Za drzwiami było słychać rozmowę na głos kobiecy i męski. Kobiecy należał do
baronowej; męski znałem dobrze, ale nie mogłem sobie przypomnieć, czyj jest.
- Przysięgłabym - mówiła baronowa - że utrzymuje z nią stosunki. Onegdaj
przysłał jej przez posłańca bukiet...
- Hum!... Hum!... - wtrącił głos męski.
- Bukiet, który ta obrzydliwa kokietka, dla oszukania mnie, kazała natychmiast
wyrzucić za okno...
- Przecież baron na wsi... tak daleko od Warszawy... - odparł mężczyzna.
- Ale ma tu przyjaciół - zawołała baronowa. - I gdybym nie znała pana,
przypuszczałbym, że pośredniczysz mu w tych bezeceństwach.
- Ależ, pani!... - zaprotestował głos męski. I w tej samej chwili rozległy się dwa
pocałunki, sądzę, że w rękę.
- No, no, panie Maruszewicz, bez czułości!... Znam ja was. Obsypujecie
pieszczotami kobietę, dopóki wam nie zaufa, a potem trwonicie jej majątek i
żądacie rozwodu...
„Więc to Maruszewicz - pomyślałem. - Ładna para...”
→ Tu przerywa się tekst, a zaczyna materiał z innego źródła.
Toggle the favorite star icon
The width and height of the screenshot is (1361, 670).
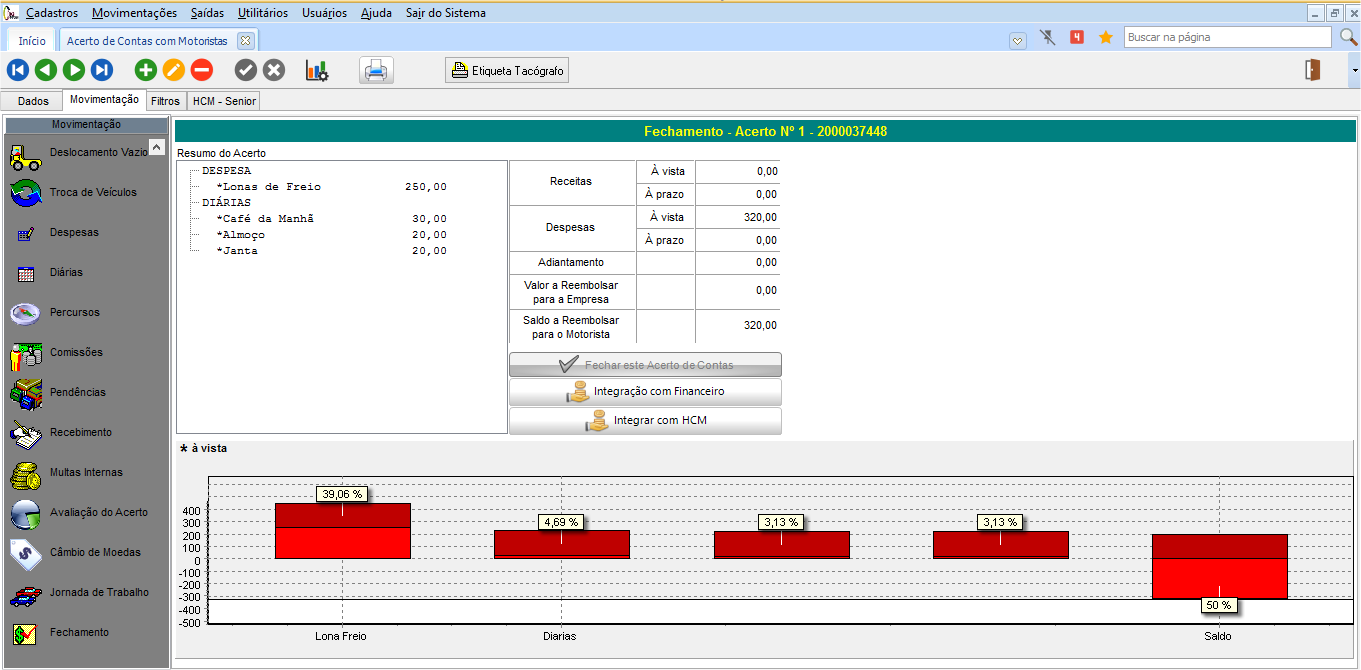[1106, 38]
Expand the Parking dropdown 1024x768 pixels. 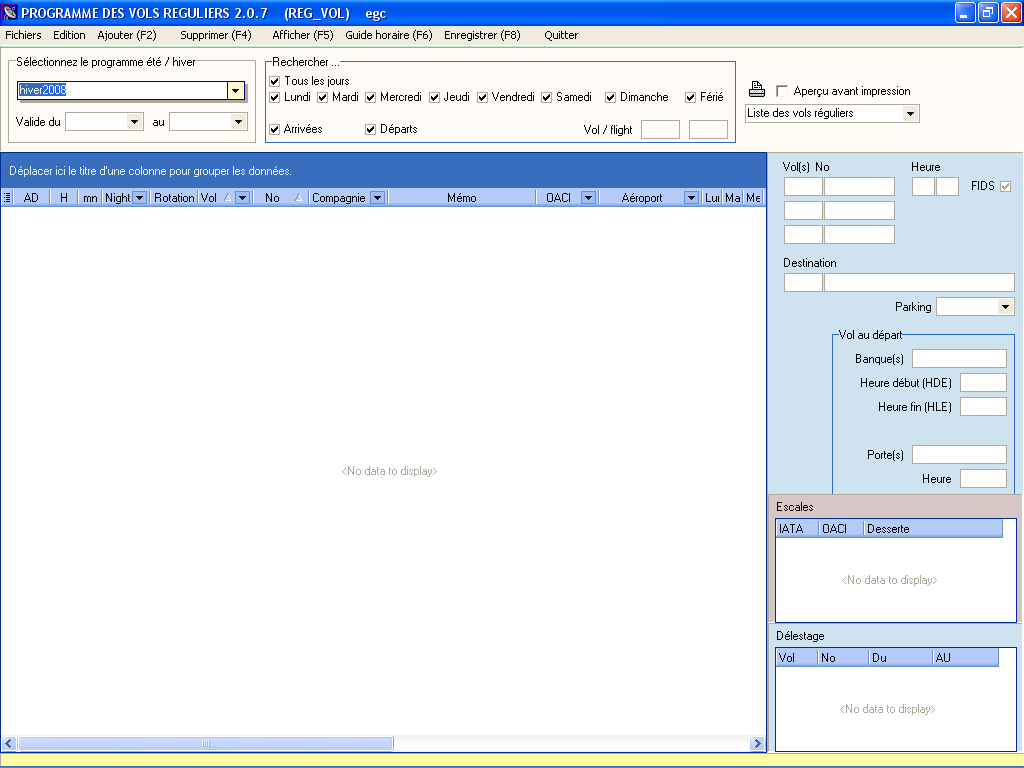pyautogui.click(x=1005, y=307)
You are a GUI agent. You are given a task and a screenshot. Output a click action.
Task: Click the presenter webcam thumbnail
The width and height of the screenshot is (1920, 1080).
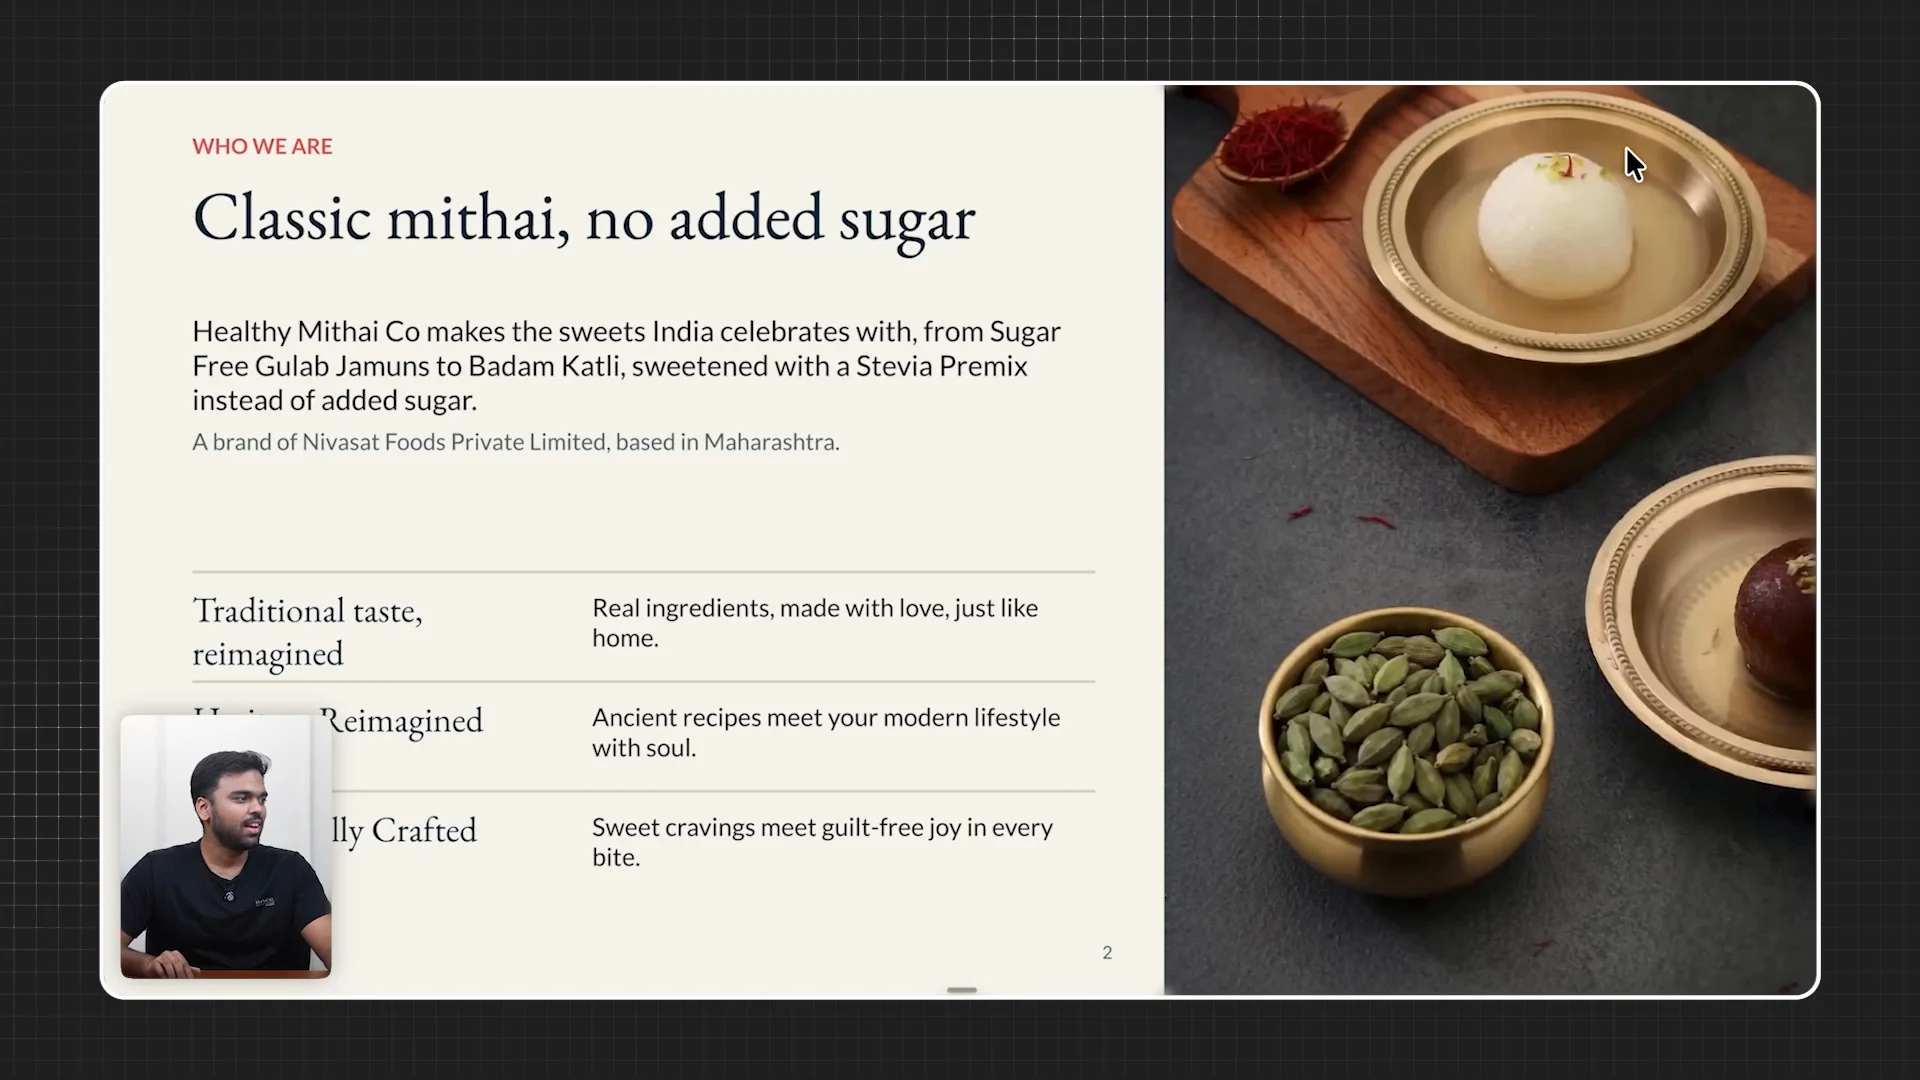coord(226,846)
- Ja jestem zupełnie inny - odparł ciszej męski głos za drzwiami i znowu
rozległy się dwa pocałunki, z pewnością w rękę.
Spojrzałem na eks-obywatela. Podniósł oczy do sufitu, a ramiona prawie do
wysokości uszu.
- Frant!... - szepnął wskazując na drzwi.
- Znasz go pan?...
- Bah!...
- Więc - mówiła baronowa w drugim pokoju - niechże pan zaniesie do Św.
Krzyża te dziewięć rubli na trzy wotywy, na intencję, ażeby Bóg go upamiętał...
Nie - dodała po chwili nieco zmienionym głosem. - Niech będzie jedna wotywa
za niego, a dwie za duszę mojej nieszczęśliwej dzieweczki...
Przerwało jej ciche szlochanie.
- Niechże się pani uspokoi!... - łagodnie reflektował ją Maruszewicz.
- Idź pan już, idź!... - odparła.
Nagle otworzyły się drzwi salonu i jak wryty stanął na progu Maruszewicz, za
którym ujrzałem żółtawą twarz i zaczerwienione oczy pani baronowej. Rządca i
306
ja podnieśliśmy się z krzeseł, Maruszewicz cofnął się w głąb drugiego pokoju i
widocznie wyszedł innymi drzwiami, a pani baronowa zawołała gniewnie:
- Marysia!... Marysia!...
Wbiegła dziewczyna w białym, jak wyżej, czepeczku, w ciemnej sukni i białym
fartuchu. W ubraniu tym wyglądałaby na dozorczynię chorych, gdyby jej oczy
nie rzucały za wiele iskier.
- Jak mogłaś wprowadzić tu tych panów? - zapytała ją baronowa.
- Pani przecie kazała prosić...
- Głupia... precz!... - syknęła baronowa. Następnie zwróciła się do nas:
- Czego pan chce, panie Wirski?
- Pan Rzecki jest plenipotentem właściciela domu - odparł rządca.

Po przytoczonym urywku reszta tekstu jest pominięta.